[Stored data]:
────────────────────

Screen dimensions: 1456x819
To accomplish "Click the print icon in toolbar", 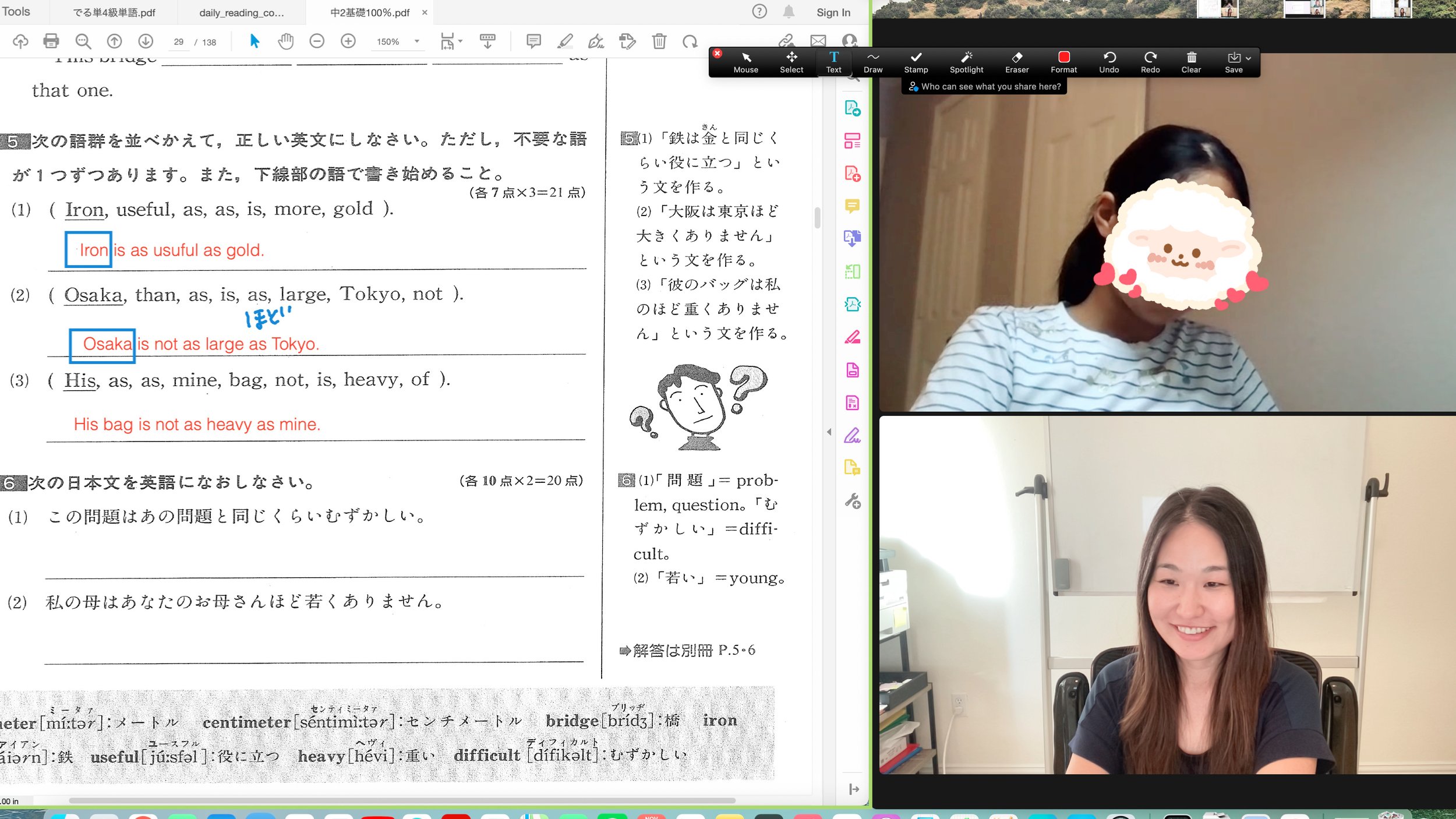I will click(51, 41).
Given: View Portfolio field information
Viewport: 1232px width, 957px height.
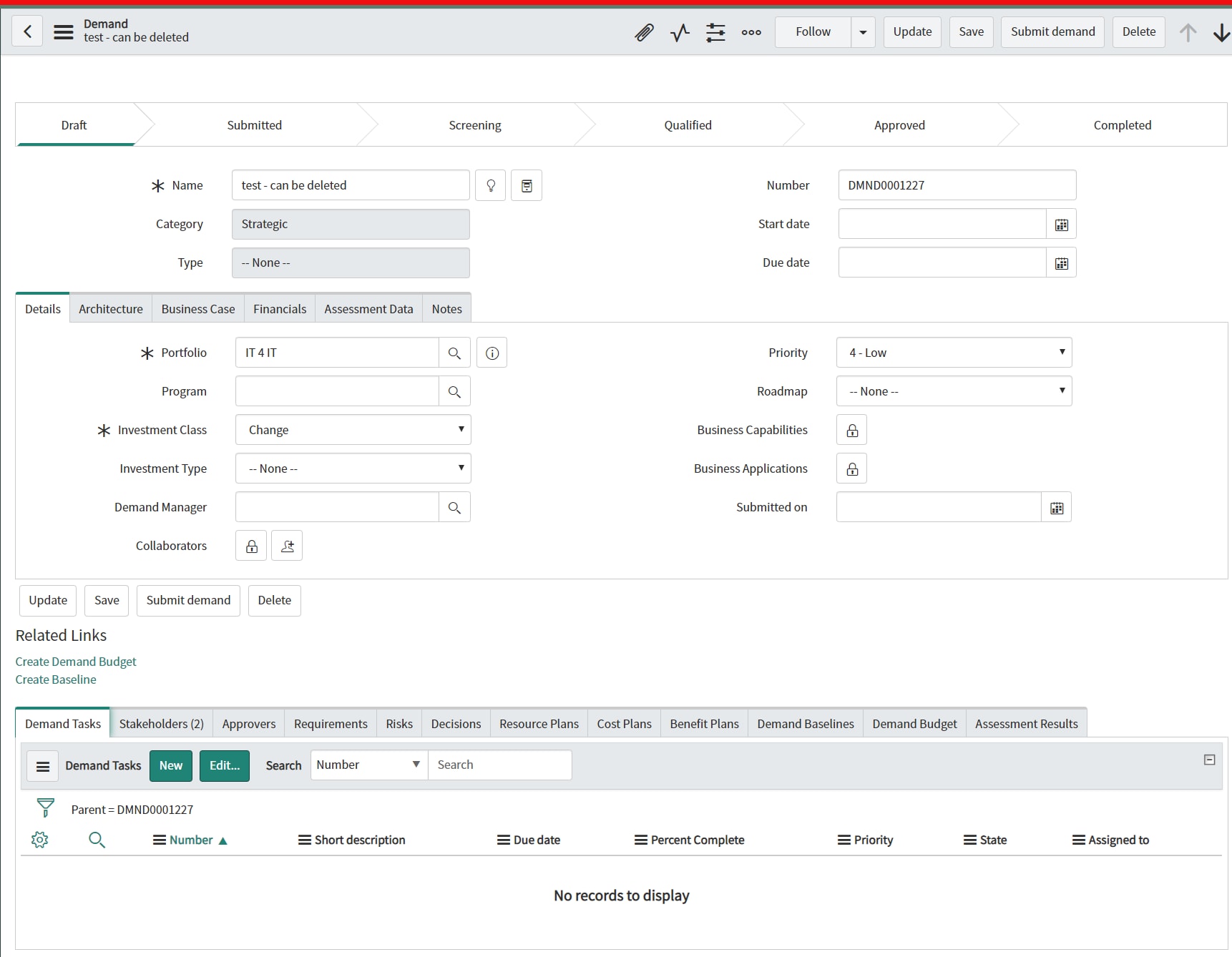Looking at the screenshot, I should (x=492, y=352).
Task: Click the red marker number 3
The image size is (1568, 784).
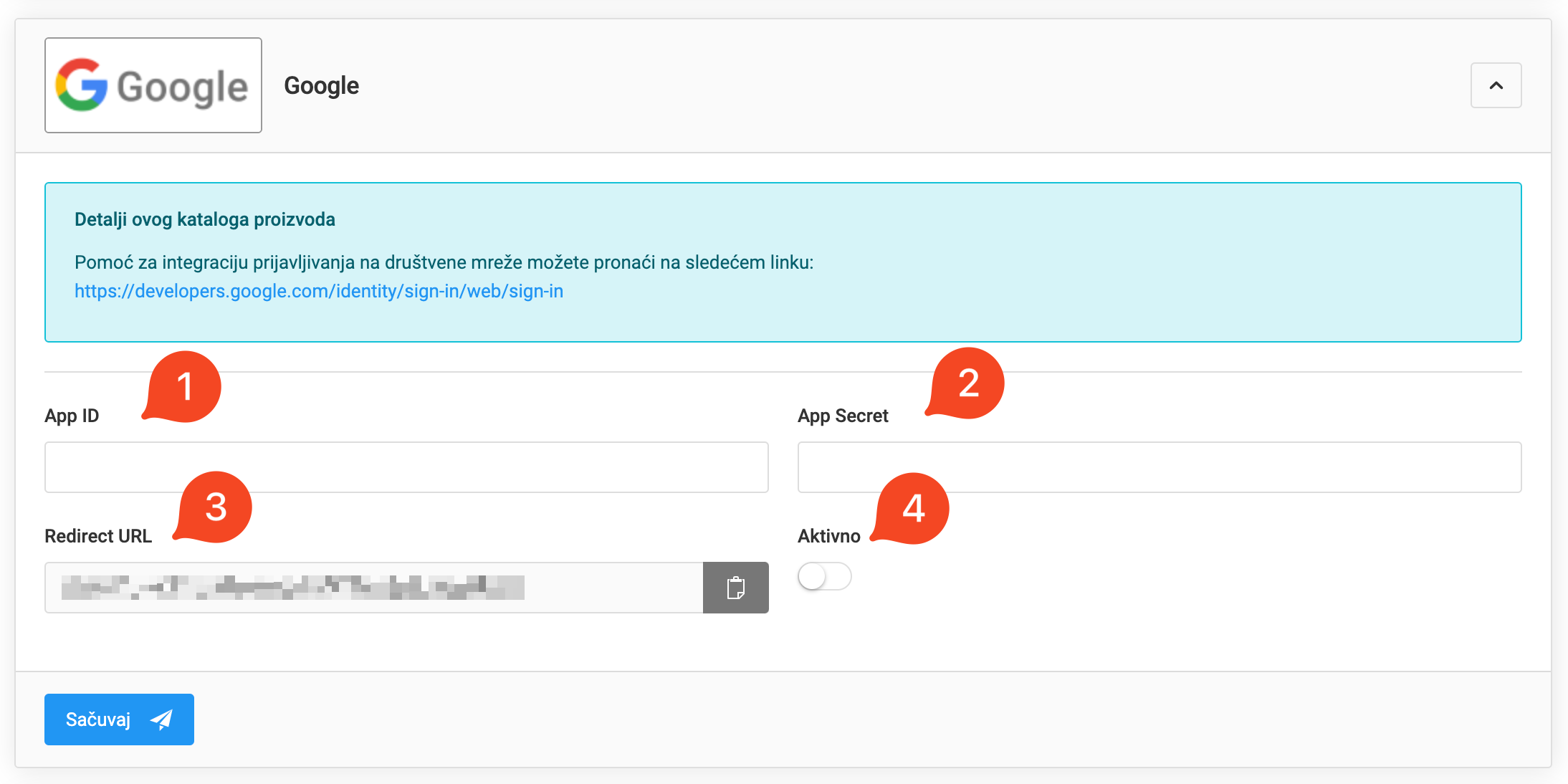Action: 216,507

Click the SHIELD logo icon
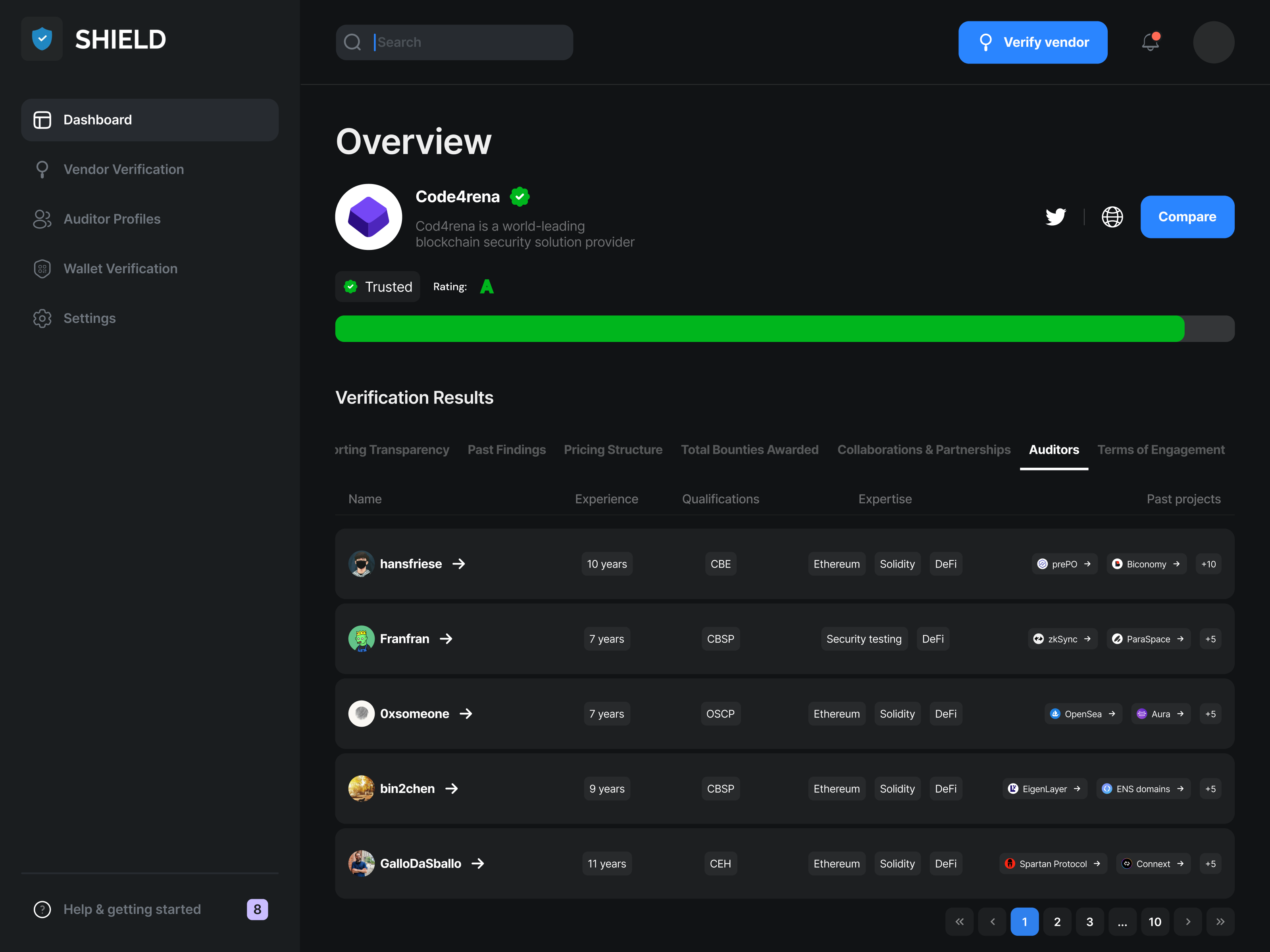(42, 39)
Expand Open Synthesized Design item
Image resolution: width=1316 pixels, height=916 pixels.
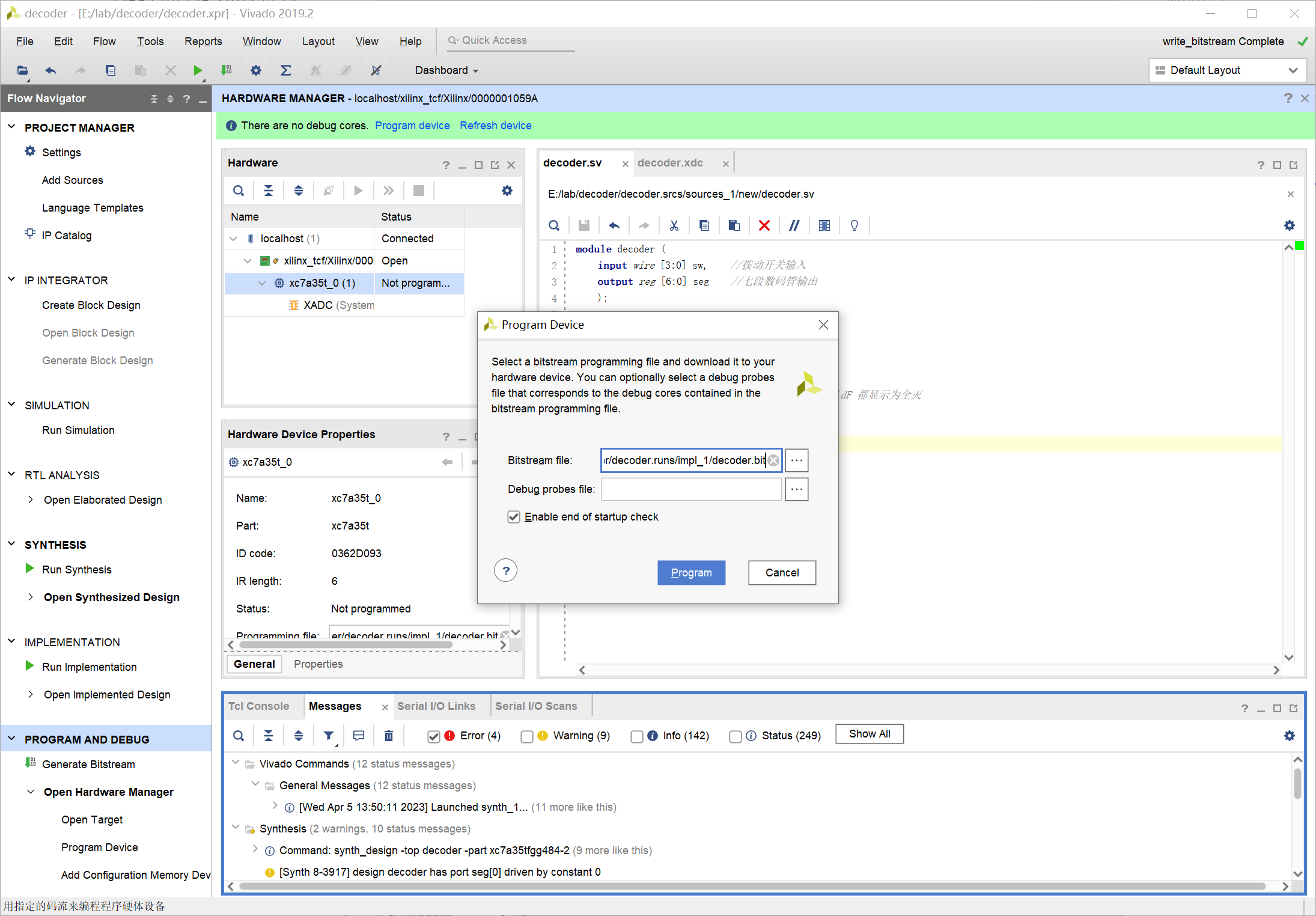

────────────────────

[WORK INSTRUCTION]:
Excluding all pictures, print exactly and only the lines from the line with "Given: View Portfolio field information" through the end of the records above, both ends included.

[RESULT OF THE TASK]:
Given: View Portfolio field information
Viewport: 1232px width, 957px height.
Looking at the screenshot, I should (x=492, y=352).
Task: Click the red marker number 3
The image size is (1568, 784).
Action: 216,507

Click the SHIELD logo icon
(42, 39)
Expand Open Synthesized Design item
Image resolution: width=1316 pixels, height=916 pixels.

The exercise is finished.